Vampire High Sophomore Year - By Douglas Rees Page 0,36

Gregor said. “Or was once. See, there are sinks along that wall.”

There were six sinks about the size of wading pools. Gregor walked over to one and tried to turn the taps. Constantin, Vladimir, Ilie, Turk, and I all joined him at the other sinks. They were like iron. Actually, I suppose, they were iron. Anyway, they didn’t want to move. We all stood there grunting and twisting, and finally one of Ilie’s let go. Then one of Gregor’s. In a few more minutes, every one of the jenti’s faucets was twirling back and forth like it was 1930 again. Turk’s and mine were still frozen solid.

“You permit me to try?” Constantin said to me.

Gregor just walked over to Turk and stood beside her.

“Take your best shot,” she said, giving up.

Gregor and Constantin growled deep in their throats and leaned on the taps, and in a minute they had rejoined the Land of the Working.

Then we all went outside to the shutoff valve.

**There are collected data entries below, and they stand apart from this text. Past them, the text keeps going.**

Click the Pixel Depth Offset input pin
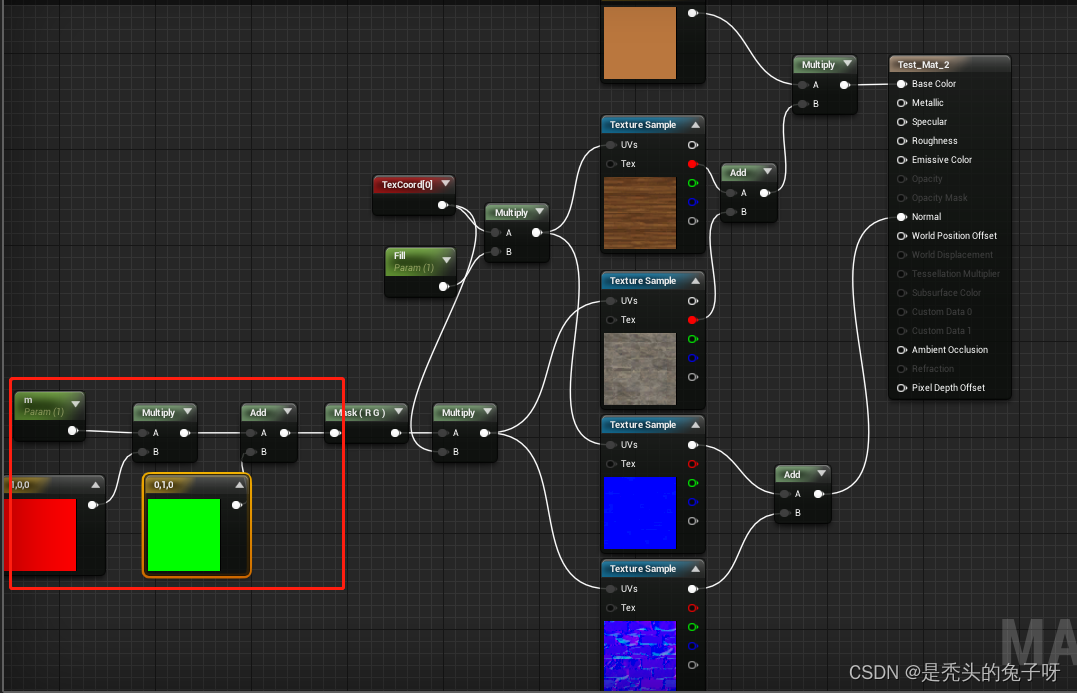 902,387
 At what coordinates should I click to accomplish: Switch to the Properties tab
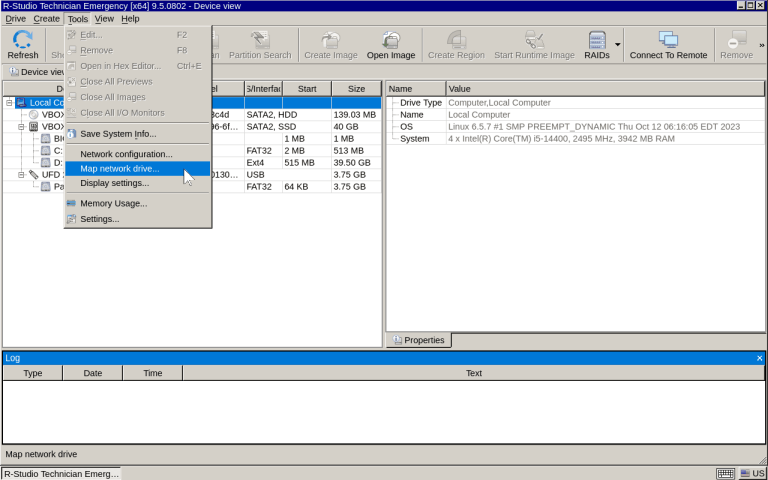pyautogui.click(x=419, y=340)
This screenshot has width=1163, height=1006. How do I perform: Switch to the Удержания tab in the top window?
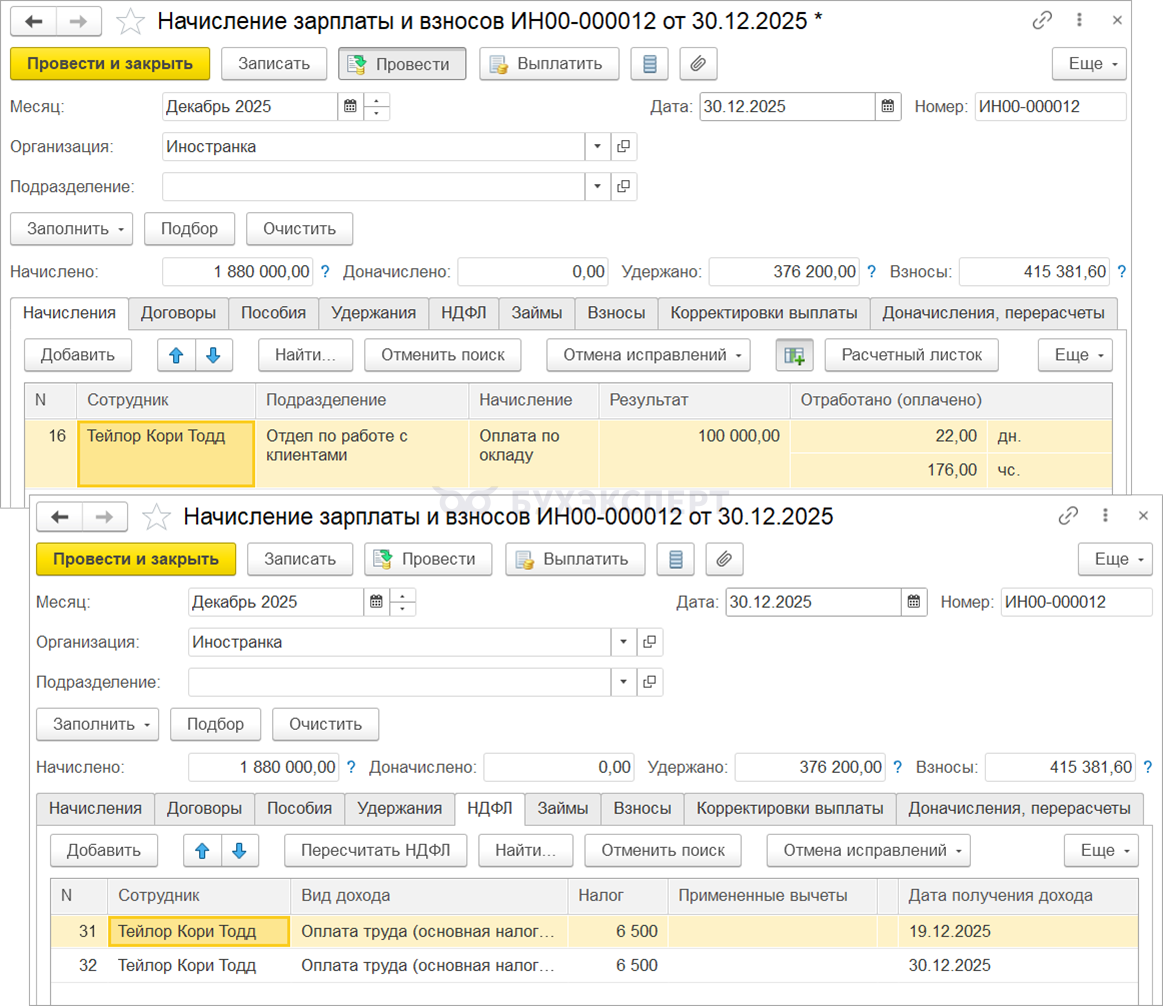coord(374,313)
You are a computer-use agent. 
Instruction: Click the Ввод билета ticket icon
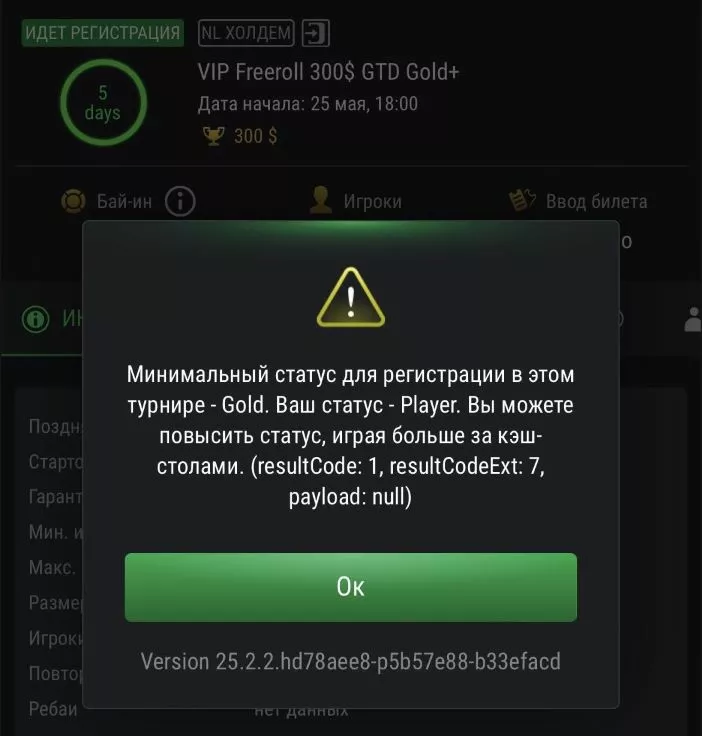(522, 200)
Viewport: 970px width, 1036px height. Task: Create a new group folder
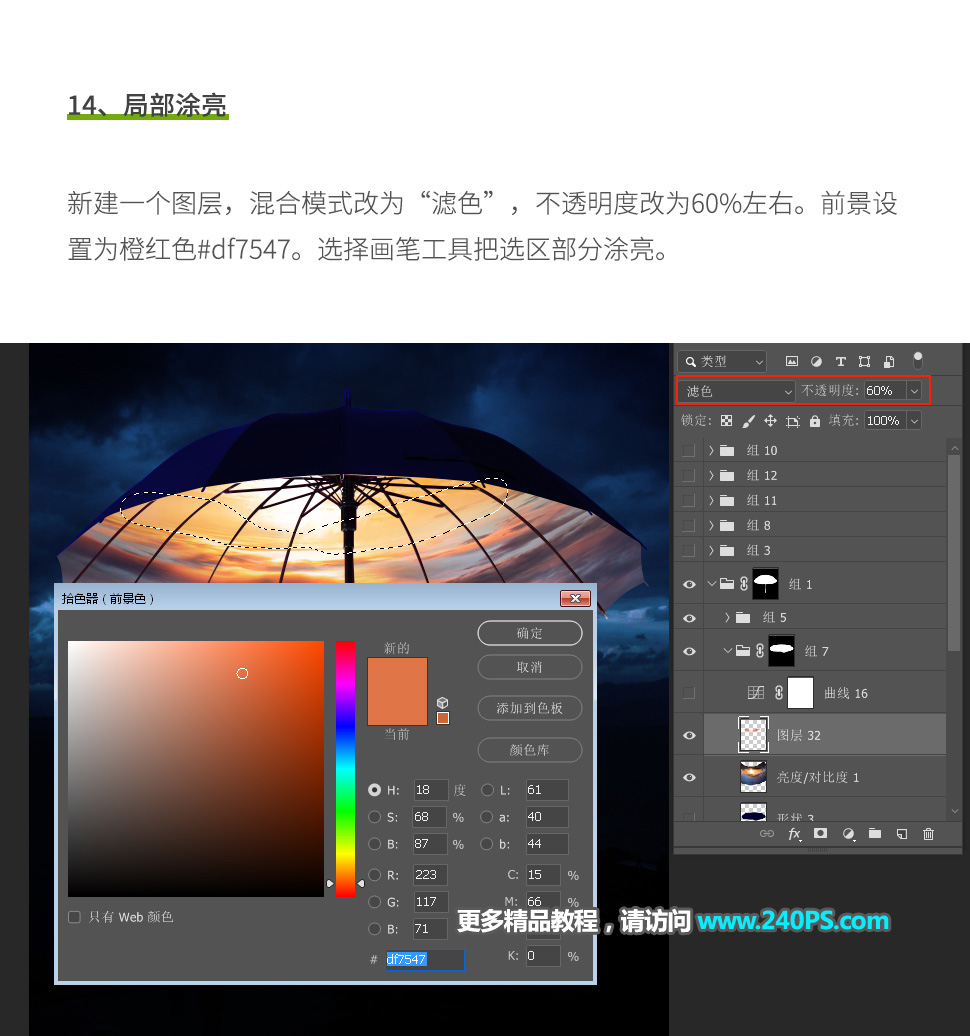tap(876, 833)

The shutoff valve was big enough that two of us could get on it at once. Gregor and Vladimir tried to turn it, and it was interesting to watch. I’d never seen jenti faces get so red before. They made space for Constantin and Ilie. That valve didn’t even budge.

Finally, when they were looking exhausted, I said, “I know I only have the body of a weak and feeble gadje, but let me in there,” and they did.

If this was supposed to be the part where my one little extra bit of strength made the difference, somebody forgot to tell somebody about it. Pretty soon, I was as wiped out as they were.

We all lay on dry grass and panted.

Turk walked over and looked at it.

“Oh, man,” she said. “Wouldn’t you know it?”

“What’s the matter?” I said. “Apart from the fact that nothing’s working.”

Turk didn’t answer. She just leaned all her weight on the valve and made grunting sounds. Then the valve gave a short skreak and began to move.

“Somebody stuck a British fitting on the pipe,” she said. “It turns the other way.”

“You are joking,” Gregor said. “Anyway, how do you recognize such a thing?”

“I do art,” Turk said. “I did a whole network of pipes and faucets once and entered it in a show in Seattle. Called it Water You Doing. Great title. Didn’t win, though.”

“You have been—intelligent,” Gregor said, dragging the words out of himself.

“Duh.” Turk shrugged.

From inside the mill came a sound like dragons roaring, trying to get out.

“What is such noise?” Vladimir said.

I swear he jumped.

“Air in the pipes,” I said.

“Let’s go see our water,” Turk said.

Inside, the faucets were trembling and spitting, coming back to life one at a time. Water came spewing out in brown, angry jolts, along with grumbling air that hadn’t moved in seventy years or more.

“You know, some of these drains could be clogged,” I said.

“Thought of it, Cuz,” Turk said. She produced a plunger and stood there holding it like a scepter.

Sure enough, the sink right in front of us began to back up.

“Permit me?” Constantin said, and held out his hand.

“Sure,” Turk said, handing him the plunger.

Constantin worked the plunger up and down and side to side, and gave a heave that sent water flying all over us.

The drain gulped greedily, and the water went down in the most beautiful swirl I’d ever seen.

In an hour, the air was gone from the pipes and the water was running clean. Relatively clean. Almost clean. Clean enough for what we had to do next, which was wash the walls.

You have no idea how fast four jenti can wash the walls of a hundred-and-fifty-year-old New England mill unless you’ve seen them do it. Room by room and floor by floor they scrubbed. None of them spoke except to call for another bucket. Turk and I ran buckets of fresh water to them while they hung on the walls, one or two to each, and made long, sweeping strokes that changed the color of the bricks to dark, warm red.

Vladimir licked one of the bricks and said, “Not bad. If it were made of blood, I would like it.”

By now it was getting dark inside the mill. We closed everything up. By the time we were done, the sun was throwing patterns of squares all the way across the bottom floor. They made our half-done wigwam glow.

“I never thought it was going to be this easy,” Turk said.

“Not so easy,” Gregor said, looking at his fingers. “But well done.”